Started work refactoring the tagging functions by using Traycer

2025-12-16 23:50:12 +01:00 · 2024-12-31 12:04:10 -08:00 · 2024-12-31 12:04:10 -08:00 · a4abea2c3c
commit a4abea2c3c
parent e404515d91
4 changed files with 736 additions and 516 deletions
--- a/settings.py
+++ b/settings.py
@ -32,6 +32,18 @@ board_wipe_tags = ['destroy all', 'destroy each', 'return all', 'return each', '
 card_types = ['Artifact','Creature', 'Enchantment', 'Instant', 'Land', 'Planeswalker', 'Sorcery',
              'Kindred', 'Dungeon', 'Battle']

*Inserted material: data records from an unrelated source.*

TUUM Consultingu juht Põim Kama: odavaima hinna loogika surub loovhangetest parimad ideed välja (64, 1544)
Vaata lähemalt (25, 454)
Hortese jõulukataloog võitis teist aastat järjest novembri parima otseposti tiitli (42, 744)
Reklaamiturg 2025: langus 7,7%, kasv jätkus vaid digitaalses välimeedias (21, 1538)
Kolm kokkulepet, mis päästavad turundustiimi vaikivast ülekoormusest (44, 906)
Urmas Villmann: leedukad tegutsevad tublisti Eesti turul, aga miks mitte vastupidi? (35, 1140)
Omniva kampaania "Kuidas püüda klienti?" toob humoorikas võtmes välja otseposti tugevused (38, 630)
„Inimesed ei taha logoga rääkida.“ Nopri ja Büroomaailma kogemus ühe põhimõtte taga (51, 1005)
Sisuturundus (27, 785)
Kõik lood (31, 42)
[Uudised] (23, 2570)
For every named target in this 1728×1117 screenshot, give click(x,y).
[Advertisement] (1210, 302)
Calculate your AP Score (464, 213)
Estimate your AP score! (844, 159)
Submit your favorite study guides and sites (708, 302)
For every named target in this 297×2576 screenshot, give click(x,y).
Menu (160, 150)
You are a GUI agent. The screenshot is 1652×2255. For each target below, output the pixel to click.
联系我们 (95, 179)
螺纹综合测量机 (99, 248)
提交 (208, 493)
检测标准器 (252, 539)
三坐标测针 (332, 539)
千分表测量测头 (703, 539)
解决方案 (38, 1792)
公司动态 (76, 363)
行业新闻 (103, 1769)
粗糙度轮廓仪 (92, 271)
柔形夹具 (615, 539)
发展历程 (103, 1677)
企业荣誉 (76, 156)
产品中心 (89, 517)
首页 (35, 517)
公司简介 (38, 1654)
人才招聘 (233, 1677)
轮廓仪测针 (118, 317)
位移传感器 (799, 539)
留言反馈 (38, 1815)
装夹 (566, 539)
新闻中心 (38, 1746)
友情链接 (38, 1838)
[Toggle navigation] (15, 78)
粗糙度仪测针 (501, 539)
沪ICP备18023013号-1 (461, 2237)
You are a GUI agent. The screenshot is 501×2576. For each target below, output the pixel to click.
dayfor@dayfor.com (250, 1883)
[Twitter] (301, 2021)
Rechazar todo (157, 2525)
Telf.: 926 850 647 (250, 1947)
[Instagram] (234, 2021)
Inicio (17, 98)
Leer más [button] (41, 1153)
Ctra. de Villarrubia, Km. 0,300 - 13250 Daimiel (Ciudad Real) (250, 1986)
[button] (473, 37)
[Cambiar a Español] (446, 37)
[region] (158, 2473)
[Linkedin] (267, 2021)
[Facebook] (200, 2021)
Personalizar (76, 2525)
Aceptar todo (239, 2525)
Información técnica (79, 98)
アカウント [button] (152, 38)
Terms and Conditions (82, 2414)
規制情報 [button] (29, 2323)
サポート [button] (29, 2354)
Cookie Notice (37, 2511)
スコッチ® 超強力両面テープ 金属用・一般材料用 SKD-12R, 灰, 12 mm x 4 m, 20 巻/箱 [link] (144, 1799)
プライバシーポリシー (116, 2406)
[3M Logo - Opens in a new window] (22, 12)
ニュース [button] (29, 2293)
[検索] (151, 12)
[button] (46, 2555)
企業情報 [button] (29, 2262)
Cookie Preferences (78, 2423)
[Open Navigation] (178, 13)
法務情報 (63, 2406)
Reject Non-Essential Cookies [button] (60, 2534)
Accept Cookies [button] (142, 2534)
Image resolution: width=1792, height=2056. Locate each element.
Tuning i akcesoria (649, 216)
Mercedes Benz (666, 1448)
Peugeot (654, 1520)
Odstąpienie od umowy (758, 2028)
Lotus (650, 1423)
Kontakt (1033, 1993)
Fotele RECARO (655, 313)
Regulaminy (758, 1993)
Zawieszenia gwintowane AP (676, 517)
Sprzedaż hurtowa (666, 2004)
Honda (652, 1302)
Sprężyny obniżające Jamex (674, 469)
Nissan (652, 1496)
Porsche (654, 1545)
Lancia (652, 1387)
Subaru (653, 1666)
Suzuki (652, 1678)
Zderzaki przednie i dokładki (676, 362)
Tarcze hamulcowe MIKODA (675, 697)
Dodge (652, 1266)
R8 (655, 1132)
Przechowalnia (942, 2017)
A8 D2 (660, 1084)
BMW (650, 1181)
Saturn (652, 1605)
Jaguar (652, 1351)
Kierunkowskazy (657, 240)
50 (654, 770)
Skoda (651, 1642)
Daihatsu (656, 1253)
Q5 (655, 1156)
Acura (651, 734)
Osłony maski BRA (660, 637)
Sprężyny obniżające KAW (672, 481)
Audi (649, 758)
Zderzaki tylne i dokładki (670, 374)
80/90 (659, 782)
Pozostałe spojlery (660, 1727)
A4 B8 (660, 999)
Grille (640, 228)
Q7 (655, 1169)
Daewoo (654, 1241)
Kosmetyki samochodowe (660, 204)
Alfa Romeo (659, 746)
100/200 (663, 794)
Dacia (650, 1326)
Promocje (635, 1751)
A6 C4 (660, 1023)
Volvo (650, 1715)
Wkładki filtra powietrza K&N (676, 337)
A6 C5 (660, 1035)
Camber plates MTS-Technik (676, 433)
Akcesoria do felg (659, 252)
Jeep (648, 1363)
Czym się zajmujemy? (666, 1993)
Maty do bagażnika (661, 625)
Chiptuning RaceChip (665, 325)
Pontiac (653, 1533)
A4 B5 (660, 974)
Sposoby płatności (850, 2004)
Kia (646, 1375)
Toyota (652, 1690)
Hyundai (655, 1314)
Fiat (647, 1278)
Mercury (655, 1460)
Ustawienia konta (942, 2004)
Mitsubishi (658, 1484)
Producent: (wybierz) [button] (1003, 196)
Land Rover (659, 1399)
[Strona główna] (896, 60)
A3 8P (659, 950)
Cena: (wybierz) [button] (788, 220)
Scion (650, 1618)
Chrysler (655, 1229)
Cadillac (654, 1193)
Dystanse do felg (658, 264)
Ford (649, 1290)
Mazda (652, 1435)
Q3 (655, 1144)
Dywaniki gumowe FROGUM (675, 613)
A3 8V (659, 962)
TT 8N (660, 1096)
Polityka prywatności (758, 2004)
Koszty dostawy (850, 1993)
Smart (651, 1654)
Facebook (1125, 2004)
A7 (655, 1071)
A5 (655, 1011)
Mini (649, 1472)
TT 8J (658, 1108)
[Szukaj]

+# Mapping of card types to their corresponding theme tags
+TYPE_TAG_MAPPING = {
+    'Artifact': ['Artifacts Matter'],
+    'Battle': ['Battles Matter'],
+    #'Creature': [],
+    'Enchantment': ['Enchantments Matter'],
+    'Instant': ['Spells Matter', 'Spellslinger'],
+    'Land': ['Lands Matter'],
+    'Planeswalker': ['Superfriends'],
+    'Sorcery': ['Spells Matter', 'Spellslinger']
+}
+
 csv_directory = 'csv_files'

 colors = ['colorless', 'white', 'blue', 'black', 'red', 'green',
@ -149,3 +161,31 @@ targetted_removal_tags = ['exile target', 'destroy target', 'return target', 'sh
                'deals damage to target', 'loses all abilities']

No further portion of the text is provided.